I'm writing a Java program that has a button with an action listener:

    JButton button = new JButton("Change");
    button.addActionListener(new ActionListener() {
        @Override
        public void actionPerformed(ActionEvent e) {
            label.setText(textField.getText());
        }
    });

At the top of the file, I have these two import statements:

import java.awt.*;
import javax.swing.*;

I know this is terrible practice, I am revising for an exam and it's way easier and quicker to just write that at the top of the page.

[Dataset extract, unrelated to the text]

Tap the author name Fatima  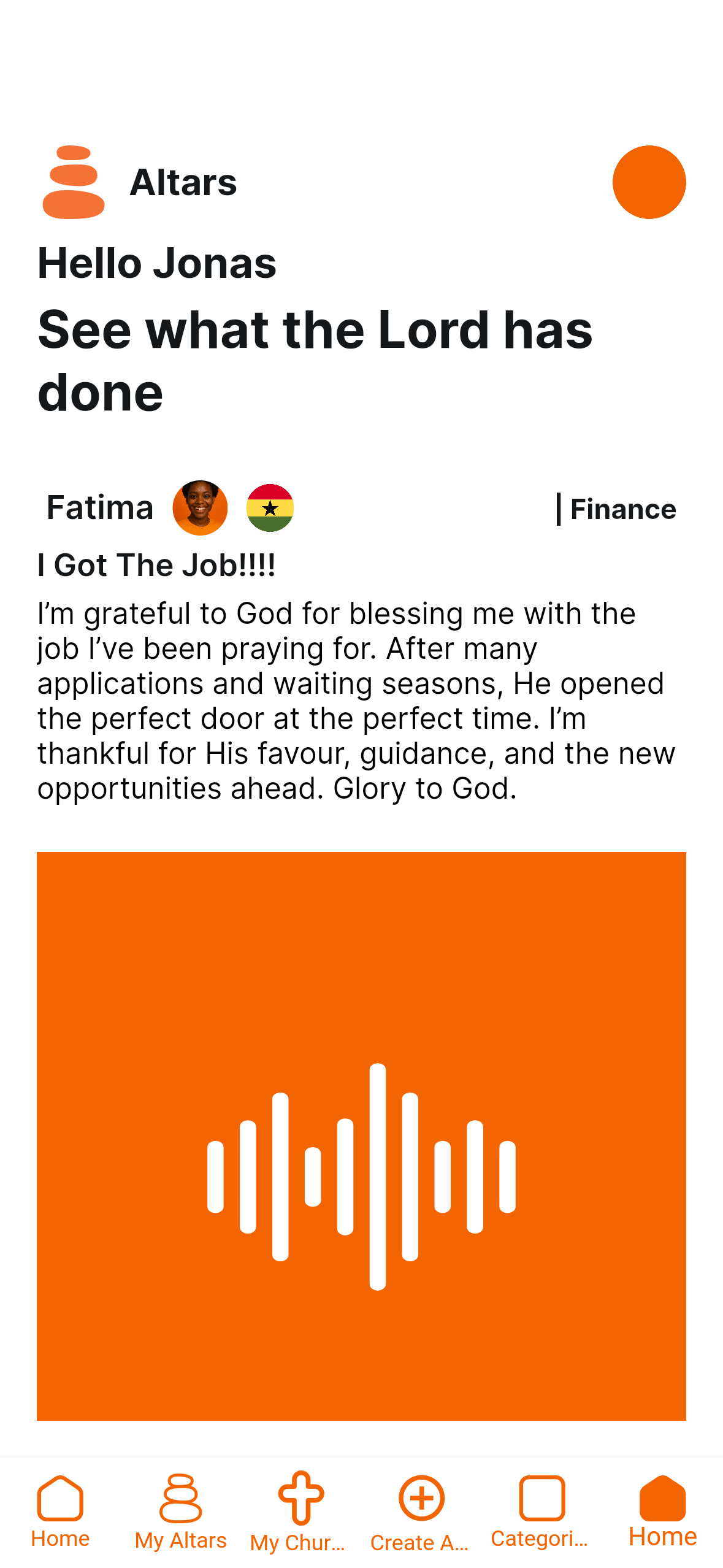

I get an error, however, telling me to import java.awt.event.ActionListener

If the event package is inside java.awt and I used the wildcard * to import everything, then why is it not being imported??

like image 245
user2397282 Avatar asked May 16 '26 10:05

user2397282


1 Answers

Here is the definition of type-import-on-demand in the Java Language Specification:

A type-import-on-demand declaration allows all accessible types of a named package or type to be imported as needed.

TypeImportOnDemandDeclaration: import PackageOrTypeName . * ;

It is important to understand the terminology: "all accessible types of a named package" means all the types whose package declaration is specifically the one before the .*.

So, if a class's package is defined like:

package my.pkg.name;

Then it will be available to import my.pkg.name.*, but if a class is defined like:

package my.pkg.name.subname;

Then it will not be available to import my.pkg.name.*, because it does not belong to that package. It specifically belongs to my.pkg.name.subname which is - as far as Java is concerned - a different package.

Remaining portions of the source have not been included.